What is needed is to actually alter behaviour, if not preferences
The recent ban by Maharashtra on the use of plastic for “manufacture, usage, transport, distribution, wholesale & retail sale and storage, import” has elicited some rather extreme reactions. While some environmental activists have hailed it as a landmark judgment, producers, retailers and shopkeepers, who use plastics for packaging goods sold to customers, are enraged. The latter are particularly inconvenienced as the ubiquitous 40 micron plastic carry bags are covered by the ban.
While the move is a decisive step in expressing commitment to the environmental cause, outright bans have a poor track record in altering behaviour of stakeholders, which is key to developing sustainable policies. Ultimately, interventions targeting economic or social change must be normatively followed by a majority of the population as the morally right decision to make as a citizen, not a strategy followed grudgingly in fear of retribution from the criminal justice system. According to economist Kaushik Basu, a law becomes very difficult to enforce if it cues behaviour in an opposite direction to what is normatively followed.

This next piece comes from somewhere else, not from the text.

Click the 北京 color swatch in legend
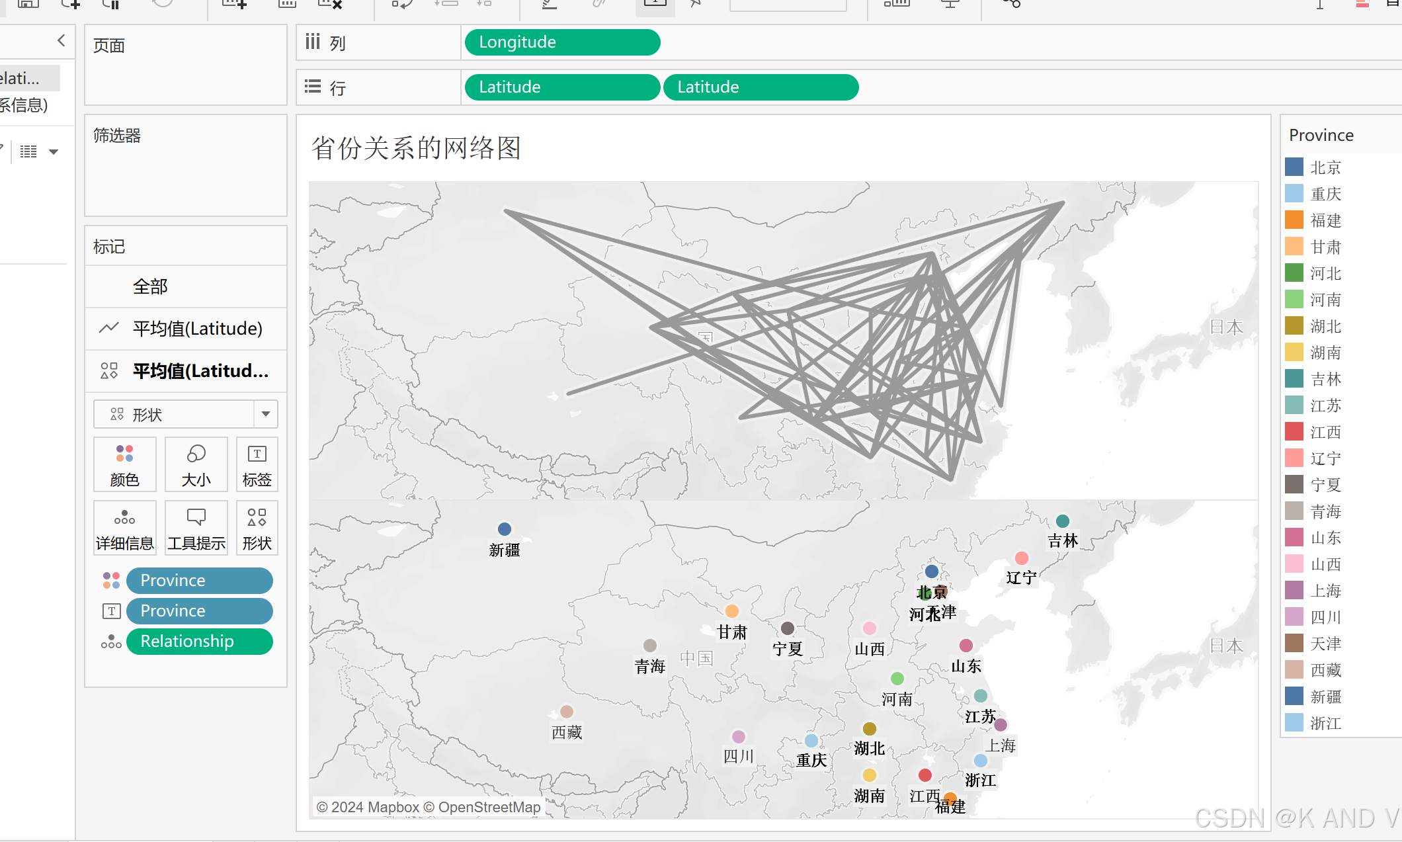The width and height of the screenshot is (1402, 842). 1294,167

The first problem with an outright ban is, of course, enforcement. When the current media attention dies down, will the authorities have the necessary resources or will to monitor the production of plastics in hole-in-the-wall plastic manufacturing facilities that dot our highways? Furthermore, as with other bans such as prohibition of alcohol, there are distributional effects as it is generally the poor producers and consumers who get the short end of the stick as richer users usually find both illegal and legal ways to beat the ban. In this case, this behaviour is already evident since big multinational companies such as Amazon and H&M are lobbying for exemptions and will probably get them, leaving the small trader to bear the brunt of significant repackaging costs and potential loss of produce.
The ban stands at the other end of the spectrum from the unfettered manufacture and use of plastic that India is known for the world over. What about solutions which are more intermediate? Surely, a pricing system, like a monetary fine, would lead people to use less plastic products? In a different context, economists Aldo Rustichini and Uri Gneezy found that imposing monetary fines on parents arriving late to pick up their children at the crèchejust increases the lateness. When a normatively moral imperative (namely, a “good” parent comes on time) is replaced with a market for lateness, individuals situate themselves on it according to their willingness to pay. Likewise, instead of cuing one to the socially right (pro-environmental) position, an economic instrument such as the price per unit just tells people it is ok to make environmentally unsustainable choices, just so long as one pays for it. This is seen in a recent study on single use plastic bags in the city of Toronto, Canada. Of course, if this price per unit is increased indefinitely over time, it would have an impact on the demand for plastic products, but it would now take one back to a situation that is similar to the ban—increase one’s cost of packaging substantially—leading to non-compliant behaviour.
What is needed is to actually alter behaviour, if not preferences. Overtime, individuals need to make the socially optimal decision as intrinsic motivation, not as a strategy in response to an economic instrument such as a ban or a fine. In this context,behavioural interventions such as pro-environment informational nudges, combined with pricing mechanisms have the potential to alter behaviour.Nudges, according to Richard Thaler and Cass Sunstein, are behavioural cues that are libertarian and paternalistic. That is, they suggest the socially right decision without using the coercion of hard economic incentives. Of course, on their own, nudges that are not supported by a system of prices or fines, have been seen to be of limited efficacy. This is to be expected as these work just by power of suggestion and carry no monetary rewards or penalties for non-compliance. A well-known example of a “green” nudge takes the form of communication that informs households when their energy use is high and thus, environmentally unsustainable relative to others in the community.This messaging is seen to bring down household energy consumption. Green nudges either manipulate choice architecture or frame information in order to cue individuals towards making sustainable choices. These could take the form of simple defaults like making environmentally sustainable alternatives to plastic more visibly available to consumers, stern reminders of the environmental damage that their decision contributes to, or the usage of descriptive and injunctive social norms that evaluates people’s behaviour and suggests what may be the right choice. Of course, unlike economic instruments, these would require both, coordination and cohesiveness within the community, which may make them succeed in certain contexts and fail in others.